Adjust how DBG_VALUE is rewritten.

yshui updated this revision to Diff 330803.Mar 15 2021, 2:07 PM

Remove a TODO which is no longer relevant

yshui updated this revision to Diff 330805.Mar 15 2021, 2:14 PM

Adjust a debug message.

Harbormaster completed remote builds in B93909: Diff 330797.

Please do move https://reviews.llvm.org/D98401 regression test to this patch set

foad added inline comments.Mar 16 2021, 4:40 AM
llvm/lib/CodeGen/MachineCopyPropagation.cpp
331

Hi, I tried testing this on AMDGPU but quite a lot of tests crash here because Copy is nullptr.

yshui added inline comments.Mar 16 2021, 4:56 AM
llvm/lib/CodeGen/MachineCopyPropagation.cpp
331

Thanks, I will have a look.

yshui updated this revision to Diff 330966.EditedMar 16 2021, 6:34 AM

Strengthen the invariant maintained by the CopyTracker.

trackUse assumed that when a copy instruction exists in Copies, it can be found via both its Def and its Src, and vice-versa. This wasn't true previously, causing segfaults because findCopyDefViaUnit returned nullptr.
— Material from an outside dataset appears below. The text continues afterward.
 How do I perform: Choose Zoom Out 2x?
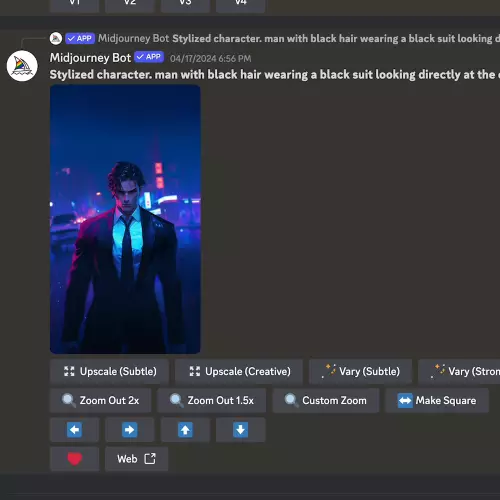(100, 400)
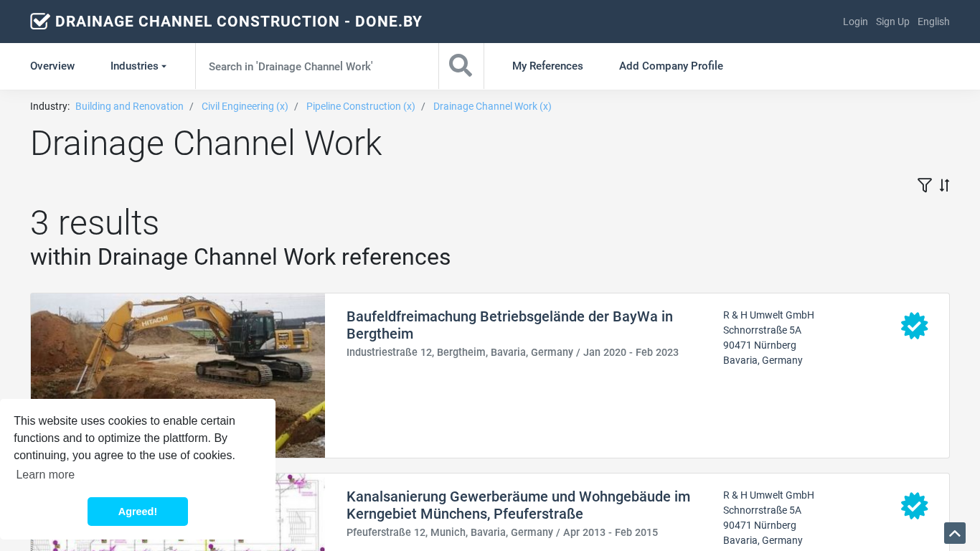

yshui marked an inline comment as done.Mar 16 2021, 6:35 AM
yshui added inline comments.
llvm/lib/CodeGen/MachineCopyPropagation.cpp
331

Looks like I made an assumption that was stronger than what CopyTracker actually guaranteed.

This should be fixed now.

foad added inline comments.Mar 16 2021, 7:08 AM
llvm/lib/CodeGen/MachineCopyPropagation.cpp
331

Yes that fixes the crashes thanks. There are no affected tests for AMDGPU -- of course I was hoping for some massive codegen improvents!
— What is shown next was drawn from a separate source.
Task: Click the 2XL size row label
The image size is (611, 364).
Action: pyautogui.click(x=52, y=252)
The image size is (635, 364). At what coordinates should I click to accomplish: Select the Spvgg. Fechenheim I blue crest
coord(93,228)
yshui updated this revision to Diff 331113.Mar 16 2021, 3:16 PM

I reviewed the changes in CodeGen tests to the best of my ability, and they look fine to me. If someone else could review and confirm, that would be appreciated.

Also fix some clang-tidy complaints.

yshui marked an inline comment as done.Mar 16 2021, 3:20 PM

Please upload all patches with full context (-U9999)
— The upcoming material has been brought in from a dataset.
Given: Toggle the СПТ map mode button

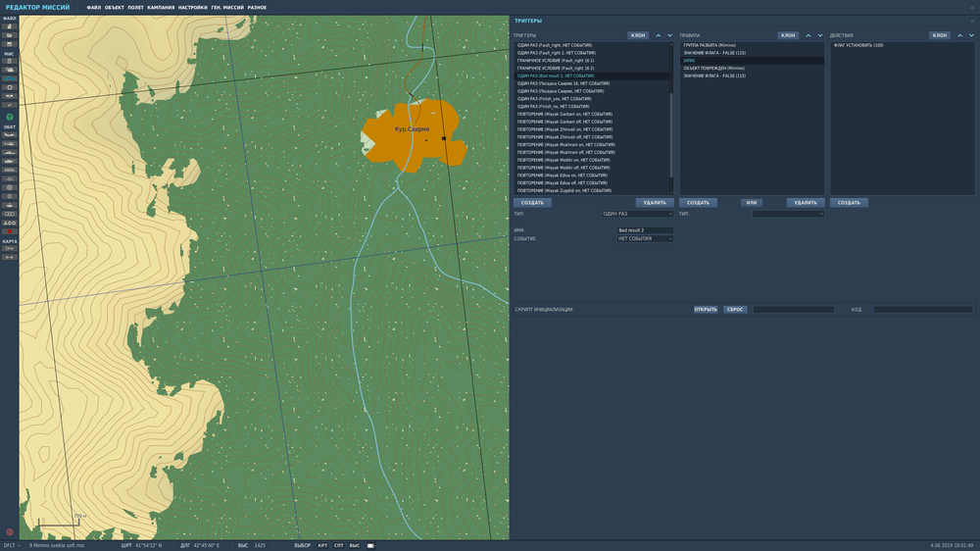Looking at the screenshot, I should pyautogui.click(x=338, y=545).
yshui updated this revision to Diff 331208.Mar 17 2021, 3:46 AM

Include full context in the patch

yshui updated this revision to Diff 331238.Mar 17 2021, 5:20 AM
yshui added a comment.Mar 17 2021, 5:20 AM

Update Mips tests.

My knowledge of Mips is much more limited. I am especially not sure about the $gp motion. Someone more knowledgeable should definitely double check.

I don't know why it only affects microMIPS (presumably it does its lowering subtly differently from normal MIPS) but those changes look sensible to me

I don't know why it only affects microMIPS (presumably it does its lowering subtly differently from normal MIPS) but those changes look sensible to me

MIIPS changes look good to me. Using $gp register in instructions like lw $25, %call16(__divti3)($gp) is a common way. I do not know why initially another register were involved.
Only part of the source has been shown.